Not short but kinda cool JavaScript solution


  • 0
    var removeInvalidParentheses = function(s) {
        const res = new Set();
        const maxLen = { val: -Infinity };
        helper(res, s, maxLen);
        return [...res].filter(a => a.length === maxLen.val);
    };
    
    function helper(res, s, maxLen) {
        if (res.has(s) || s.length < maxLen.val) return;
    
        // Find the minimum prefix sum with '(' worth +1 and ')' worth -1
        let sum = 0;
        let min = null;
        let minIndex = null;
        for (let i = 0; i < s.length; i++) {
            if (s[i] === '(') sum++;
            else if (s[i] === ')') sum--;
            else continue;
            if (minIndex === null || sum < min) {
                min = sum;
                minIndex = i;
            }
        }
    
        // The parentheses are valid
        if (min >= 0 && sum === 0) {
            maxLen.val = Math.max(maxLen.val, s.length);
            res.add(s);
            return;
        }
    
        let paren = '(';
        let endIndex = s.length - 1;  // too many opening parentheses before here...
        let deleteCount = sum;
        if (min < 0) {
            paren = ')';
            endIndex = minIndex;      // ...or too many closing parentheses before here
            deleteCount = -min;
        }
    
        // The positions of parentheses we can remove
        const parenPositions = [];
        for (let i = 0; i <= endIndex; i++) {
            if (s[i] === paren) parenPositions.push(i);
        }
    
        // One k-combination of parenPositions
        const deleteCombo = new Array(deleteCount).fill(0).map((a, i) => i);
        const combos = nChooseK(parenPositions.length, deleteCount);
        const attempted = new Set();
    
        // Walk through each possible removal combination
        for (let i = 0; i < combos; i++) {
            let str = '';
            for (let j = 0; j <= deleteCombo.length; j++) {
                let from = j ? parenPositions[deleteCombo[j - 1]] + 1 : 0;
                let to = j === deleteCombo.length ? s.length : parenPositions[deleteCombo[j]];
                str += s.substring(from, to);
            }
            if (!attempted.has(str)) helper(res, str, maxLen);
            attempted.add(str);
            nextCombo(deleteCombo, parenPositions.length);
        }
    }
    
    function nChooseK(n, k) {
        if (k === n || k === 0) return 1;
        if (k === 1) return n;
        if (k < n / 2) return nChooseK(n, n - k);
        let num = 1;
        for (let i = k + 1; i <= n; i++) {
            num *= i;
        }
        return num / factorial(n - k);
    }
    
    function factorial(n) {
        let res = 1;
        for (let i = 2; i <= n; i++) res *= i;
        return res;
    }
    
    // Modifies fromCombo to the next lexical k-combination (k = fromCombo.length) of a set size n
    // e.g. [0, 1, 2] => [0, 1, 3]; [1, 2, 5] => [1, 3, 4]
    function nextCombo(fromCombo, n) {
        for (let i = n - 1; i >= 0; i--) {
            if (fromCombo[i] < n - fromCombo.length + i) {
                fromCombo[i]++;
                for (let j = i + 1; j < fromCombo.length; j++) {
                    fromCombo[j] = fromCombo[j - 1] + 1;
                }
                return;
            }
        }
    }
    

    The general idea is that we can't have any negative prefix sums or a non-zero final sum.
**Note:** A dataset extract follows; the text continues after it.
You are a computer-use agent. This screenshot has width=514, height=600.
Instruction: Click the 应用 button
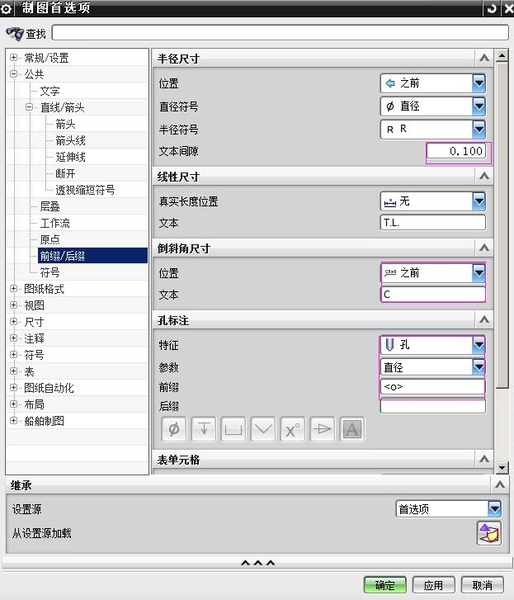[433, 585]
For example, s = '()())))((()' has prefix sums [1,0,1,0,-1,-2,-3,-2,-1,0,-1], so we know that we have to remove 3 closing parentheses before index endIndex = 6 (inclusive).
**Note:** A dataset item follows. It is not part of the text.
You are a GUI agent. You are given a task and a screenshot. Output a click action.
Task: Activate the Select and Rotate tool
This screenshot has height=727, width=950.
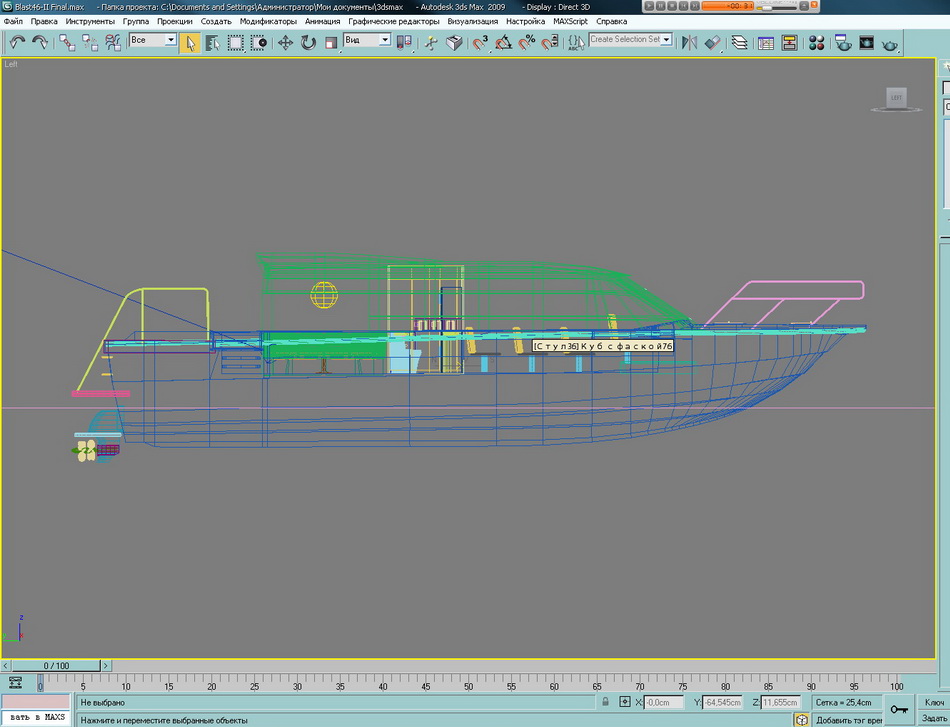308,42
    After one such removal combination, s becomes '(())((()' which has prefix sums [1,2,1,0,1,2,3,2]. Since we need the last prefix sum to be 0, we know that we need to remove 2 opening parentheses after index 5 (inclusive), the first index after which every prefix sum is at least the final sum. (For simplicity the above code starts from the beginning and discards all bad combinations, which end up being combinations which do not satisfy the minimum removal stipulation.)

    Our final result for this set of removals has prefix sums [1,2,1,0,1,0] corresponding to the valid parentheses '(())()'.
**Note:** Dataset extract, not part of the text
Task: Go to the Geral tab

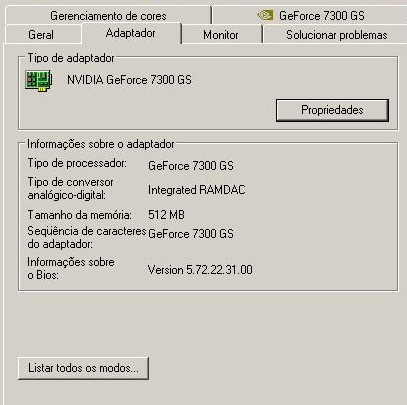Action: point(41,35)
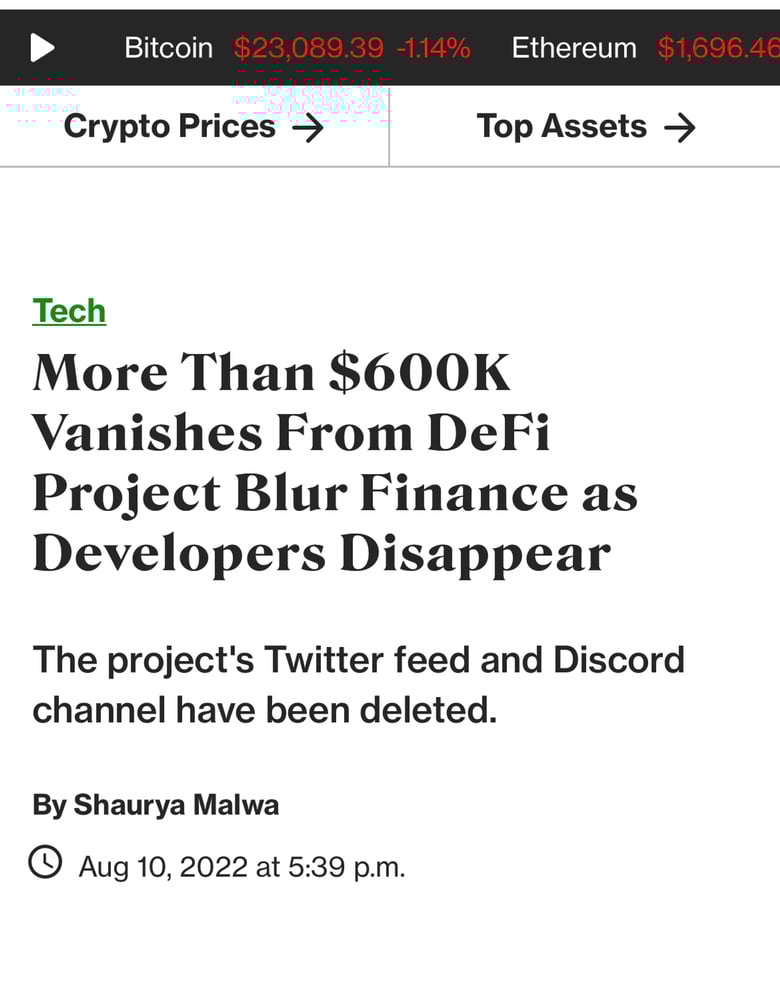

    This code is decently fast (beats ~60%), but some possible optimizations are:

    • For removal of opening parentheses we could start at some startIndex which is the first index after which every prefix sum is at least the final sum.
    • We could find a better way to check attempted combinations that doesn't involve concatenating along all of s.
    • We could precompute k-combinations for reasonably small C(n, k), though this adds complexity and space.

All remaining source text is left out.